Rupert Murdoch, presidente do império de mídia conservador dono da Fox News, reconheceu em depoimento que vários apresentadores de suas redes promoveram a falsa narrativa de que a eleição americana de 2020 foi roubada do ex-presidente Donald Trump - e que ele gostaria que a rede tivesse feito mais para desafiar essas teorias da conspiração.
“Eles endossaram”, disse Murdoch, sob juramento, em resposta a perguntas diretas sobre os apresentadores Sean Hannity, Jeanine Pirro, Lou Dobbs e Maria Bartiromo, durante o depoimento processo de difamação de 1,6 bilhão de dólares da Dominion Voting Systems, empresa de tecnologia eleitoral que afirma que a rede prejudicou gravemente suas perspectivas de negócios quando permitiu que dois advogados de Trump, Sidney Powell e Rudolph Giuliani, veiculassem alegações de fraude em programas da Fox.
Questionado se a apresentadora Jeanine Pirro, da Fox News, endossou as alegações, o magnata da mídia, de 91 anos, respondeu: “Acho que sim”. Ele disse que o ex-apresentador Lou Dobbs o fez “muito” e que o apresentador do horário nobre Sean Hannity o fez “um pouco”. Murdoch também disse que gostaria que a rede tivesse sido “mais fortes em denunciar”, acrescentando que sempre duvidou das alegações de Trump sobre fraude eleitoral generalizada.
O depoimento é, até agora, a evidência mais significativa que a Dominion conseguiu juntar na tentativa de provar a alegação central de sua tese: que as pessoas que dirigiam a rede de notícias mais popular dos EUA sabiam que as alegações de fraude eleitoral eram falsas, mas decidiram as transmitir de qualquer maneira, em uma corrida imprudente por audiência e lucro.
No entanto, Murdoch negou que a própria Fox promovesse essas opiniões, dizendo que a rede estava simplesmente “tratando como notícia o que o presidente e seus advogados estavam dizendo isso”. Mas o processo da Dominion mostra Murdoch intimamente envolvido na direção da programação da rede durante as semanas caóticas após o dia da eleição, enquanto tentava “transmitir a questão” da fraude eleitoral de uma forma que não irritasse os telespectadores ou o presidente.
Em uma parte particularmente explosiva do processo, a empresa alega que Murdoch forneceu ao genro e conselheiro de Trump, Jared Kushner, informações confidenciais da rede sobre os anúncios de campanha de Joe Biden, bem como a estratégia de debate, citando uma exposição que permanece sob sigilo. Um porta-voz de Murdoch se recusou a comentar além de um comunicado divulgado pela rede, dizendo que a Dominion tinha “escolhido a dedo” detalhes lascivos “totalmente irrelevantes para as questões legais neste caso”.

**Entradas:**

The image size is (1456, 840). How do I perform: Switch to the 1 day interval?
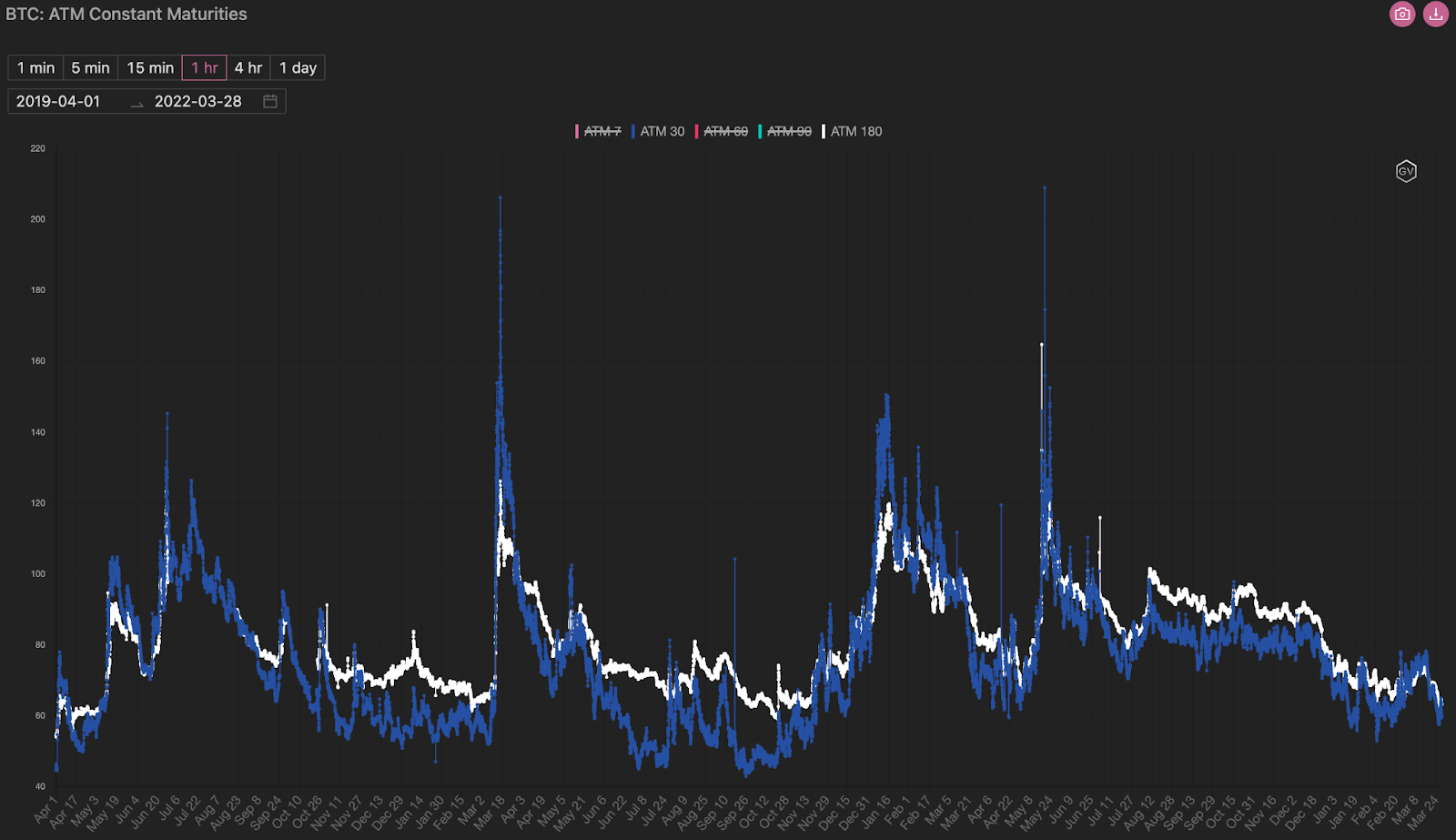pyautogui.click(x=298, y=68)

--

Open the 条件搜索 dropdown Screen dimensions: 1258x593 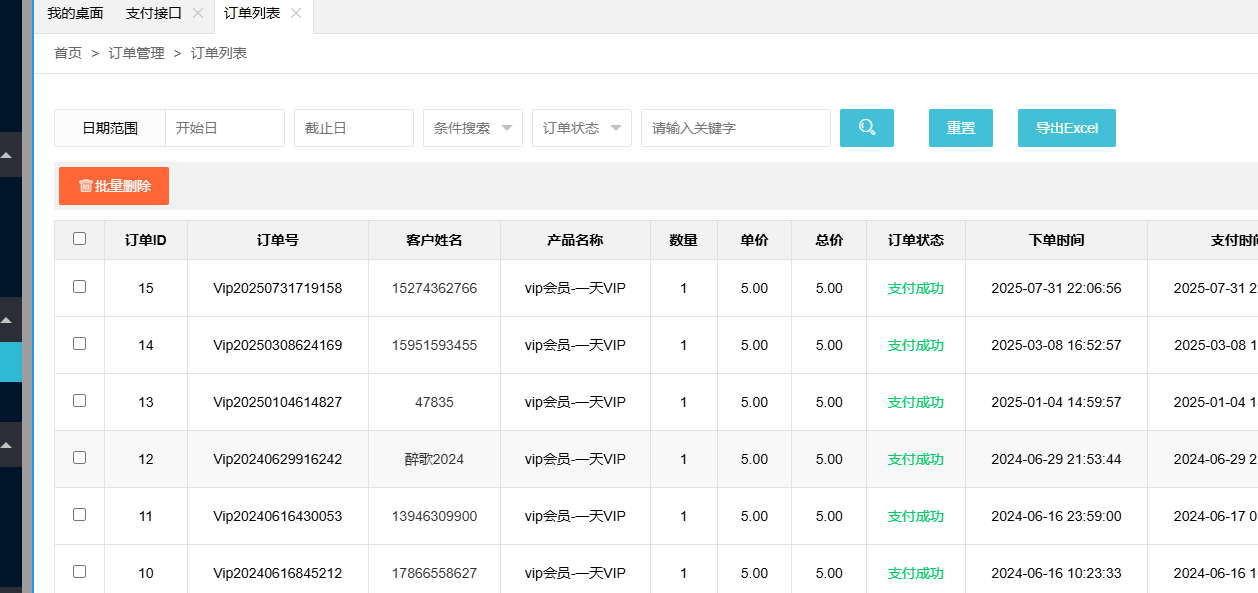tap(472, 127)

---

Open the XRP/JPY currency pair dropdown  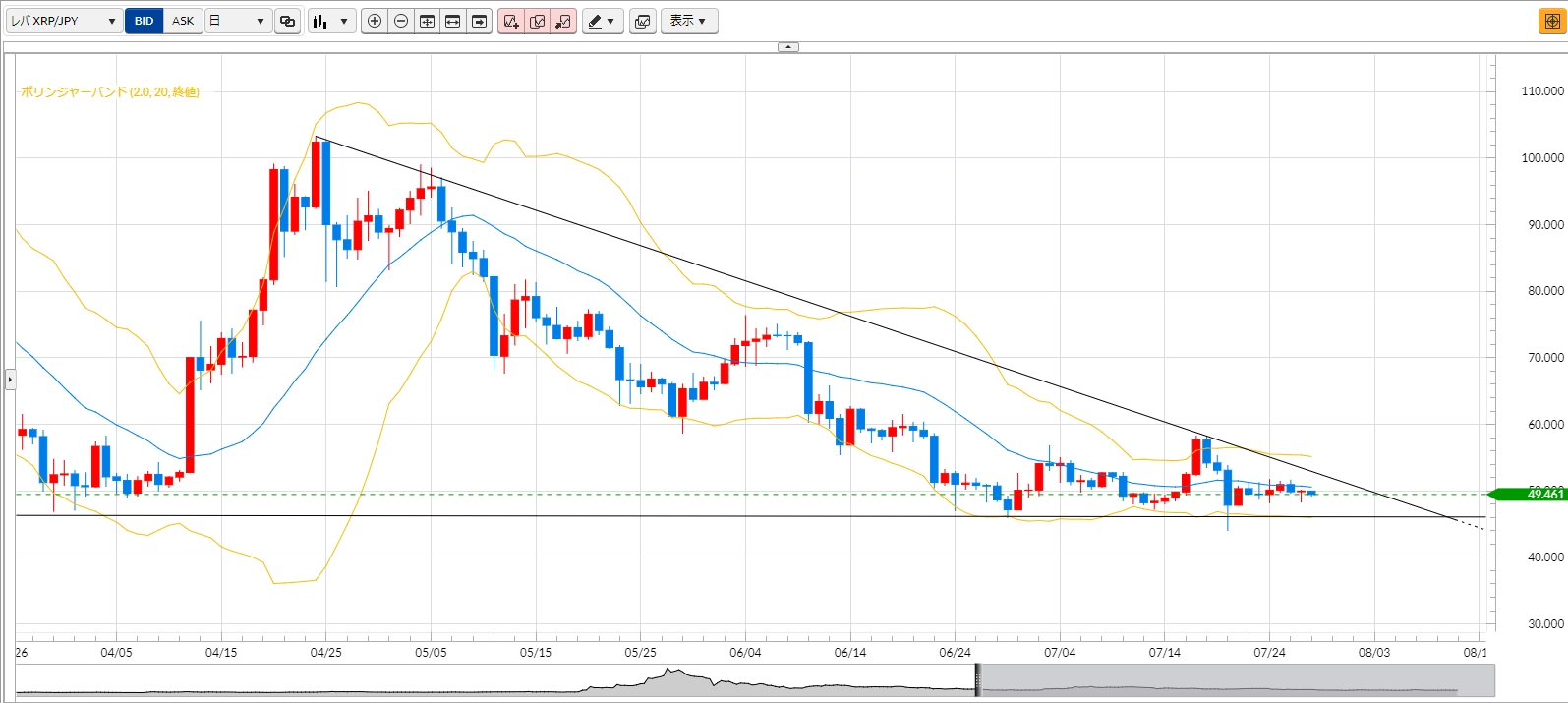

**Exercícios:**
- a) De acordo com o texto sobre o depoimento de Rupert Murdoch, qual é o valor do processo de difamação movido pela Dominion Voting Systems?
- b) Retome o texto sobre o depoimento de Rupert Murdoch e dê continuidade a ele a partir da última frase.

**Respostas dos exercícios:**
- a) O processo é de 1,6 bilhão de dólares.

- b)
Em seus próprios registros, a Fox News argumentou que nunca endossou as alegações de fraude eleitoral de Powell e Giuliani e que seus apresentadores não sabiam que as alegações eram falsas na época. A rede ttambém argumenta que mensagens obtidas pela Dominion, mostrando que os executivos da rede eram altamente céticos em relação às teorias de conspiração infundadas, não são suficientes para provar que a empresa agiu com “malícia” - o alto padrão exigido para provar a difamação - porque esses executivos não eram “responsáveis” pelas reivindicações infundadas.
Por detrás das transmissões
Os novos documentos, e um lote semelhante divulgado anteriormente, fornecem um relato de dentro da emissora, descrevendo uma disputa interna enquanto a Fox tentava reconquistar seu grande público conservador depois que a audiência caiu após a derrota de Trump.
A rede foi a primeira a projetar a vitória para Joe Biden no Arizona, na noite da eleição - essencialmente declarando-o vencedor da disputa. Quando Trump se recusou a ceder e começou a atacar a Fox como desleal e desonesta, os telespectadores começaram a mudar de canal.
Os registros também revelaram que os principais executivos e apresentadores reagiram com incredulidade a várias alegações fictícias sobre a empresa. Isso incluía rumores infundados - repetidamente proferidos por convidados e alguns apresentadores de programas da Fox - de que as máquinas de votação poderiam executar um algoritmo secreto que transferia votos de um candidato para outro e que a empresa foi fundada na Venezuela para ajudar o líder de longa data do país, Hugo Chávez.
De acordo com Murdoch, em seu depoimento, ele foi pressionado por Jared Kushner para que se retratasse pela ligação a Biden no Arizona. No entanto, ele disse ter se recusado a fazer isso: “Os números são os números”.
No entanto, Murdoch também reconheceu que teve uma “longa conversa” com seu filho, o executivo-chefe da Fox Corporation, Lachlan Murdoch, e a executiva da Fox News, Suzanne Scott, sobre “a direção que a Fox deveria tomar” depois de alguns telespectadores outrora leais da Fox, que viram episódio do Arizona como uma traição, começarem a mudar para outros canais mais conservadores.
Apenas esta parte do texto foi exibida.